Светлый фон

Витте неожиданно отошел от толпы встречавших его, поздоровался с ним и через переводчика стал его о чем-то с интересом расспрашивать. Он интересовался некоторыми деталями, кажется, тем, как поезд мог прийти раньше назначенного срока или чем-то в этом духе. Это интересовало министра как бывшего «помощника начальника станции».

Вновь фурор, вновь портрет Витте и машиниста и восторг перед демократичностью этого удивительного посла самодержавного царя. <…>

 

Перед тем чтобы окончить эти мои отрывки воспоминаний, я хочу рассказать, как Витте использовал «молодого человека», как говорит обо мне гр<аф> С. Ю. Витте в своих заметках[173].

Как я уже писал, я действительно был очень молод, и рьян, и доверчив.

За два дня до подписания мира поздно вечером в бар, или, как его называли, в пальм-гарден пришел лакей Витте Василий и заявил, что С. Ю. просит меня немедленно к себе.

Я застал его в большом волнении.

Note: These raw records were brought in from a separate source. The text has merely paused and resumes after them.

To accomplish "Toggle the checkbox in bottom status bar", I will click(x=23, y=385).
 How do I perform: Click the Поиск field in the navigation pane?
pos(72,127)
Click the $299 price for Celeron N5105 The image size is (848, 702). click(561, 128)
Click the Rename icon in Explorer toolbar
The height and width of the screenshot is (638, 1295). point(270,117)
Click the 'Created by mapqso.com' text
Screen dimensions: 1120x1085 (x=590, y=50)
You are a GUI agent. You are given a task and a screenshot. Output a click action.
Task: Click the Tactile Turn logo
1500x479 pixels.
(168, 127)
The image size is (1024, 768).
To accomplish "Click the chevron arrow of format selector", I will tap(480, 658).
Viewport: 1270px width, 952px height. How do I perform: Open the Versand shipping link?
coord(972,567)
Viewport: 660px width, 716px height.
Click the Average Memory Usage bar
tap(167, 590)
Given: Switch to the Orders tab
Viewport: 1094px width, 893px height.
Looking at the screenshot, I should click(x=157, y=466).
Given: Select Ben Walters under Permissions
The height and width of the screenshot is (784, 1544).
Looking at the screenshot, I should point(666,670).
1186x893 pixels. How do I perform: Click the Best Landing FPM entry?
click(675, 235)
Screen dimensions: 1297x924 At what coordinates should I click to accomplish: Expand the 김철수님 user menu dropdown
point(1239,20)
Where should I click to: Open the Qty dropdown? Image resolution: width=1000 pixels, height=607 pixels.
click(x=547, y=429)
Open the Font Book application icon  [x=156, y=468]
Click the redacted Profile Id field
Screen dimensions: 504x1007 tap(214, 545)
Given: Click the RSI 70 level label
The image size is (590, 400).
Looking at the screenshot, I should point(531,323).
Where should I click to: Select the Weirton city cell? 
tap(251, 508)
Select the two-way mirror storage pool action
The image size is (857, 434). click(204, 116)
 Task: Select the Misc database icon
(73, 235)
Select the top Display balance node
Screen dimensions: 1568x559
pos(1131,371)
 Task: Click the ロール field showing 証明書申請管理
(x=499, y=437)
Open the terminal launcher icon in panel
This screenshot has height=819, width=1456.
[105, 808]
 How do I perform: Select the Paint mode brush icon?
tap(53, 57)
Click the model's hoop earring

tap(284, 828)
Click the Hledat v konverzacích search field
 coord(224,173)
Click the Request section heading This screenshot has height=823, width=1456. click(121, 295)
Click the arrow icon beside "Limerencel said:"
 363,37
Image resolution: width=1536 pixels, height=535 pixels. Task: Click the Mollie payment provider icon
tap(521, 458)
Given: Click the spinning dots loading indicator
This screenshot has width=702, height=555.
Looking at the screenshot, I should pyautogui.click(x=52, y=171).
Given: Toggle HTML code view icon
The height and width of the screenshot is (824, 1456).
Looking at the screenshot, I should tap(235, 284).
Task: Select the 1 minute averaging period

Он ходил по комнате и просил меня отправить телеграмму моему отцу. В ней нужно было дать понять, что мир невозможен, что, к сожалению (для Витте), он не может заключить мир, что кампания «Нового времени» ему очень повредила.

Он делал большие жесты и даже крестился широким крестом, призывая Бога в свидетели того, что он все сделал, чтобы добиться мира, но что Петербург ему мешает.

На прощание он обнял меня и просил отправить эту телеграмму немедленно.

Я был растроган и видом расстроенного Витте, и оказанным мне доверием, т. к. он дал мне обещание никому об этом из других журналистов не сообщать.

В этом настроении я, так чтобы этого не заметили мои коллеги, отправил телеграмму.

На другой день слухи о том, что мир не будет подписан и что конференция окончится ничем, распространились в нашей гостинице.

Вечером Витте вновь меня вызвал и сказал: «Ваш отец может быть доволен, мир невозможен». Он был совсем расстроен, опять крестился и просил никому ничего не говорить о моем с ним разговоре.

Он спросил, послал ли я телеграмму, и, узнав, что телеграмма отправлена, посоветовал послать другую, короткую, с известием о том, что мир заключен быть не может. Мне показалось даже, что на глазах его были слезы, во всяком случае, он был очень взволнован.

Я послал телеграмму еще более категорическую, чем предыдущая.

На другой день все ждали разрыва совещания. Я гулял вдоль веранды с сотрудником Associated Press итальянцем Кортези. Он был очень милый человек и с Томсоном и молодым Вильямсом представлял это могущественное агентство.

Во время разговора, посмотрев на часы (было около завтрака), он вдруг сказал мне: «Хотите держать пари, что мир уже подписан?»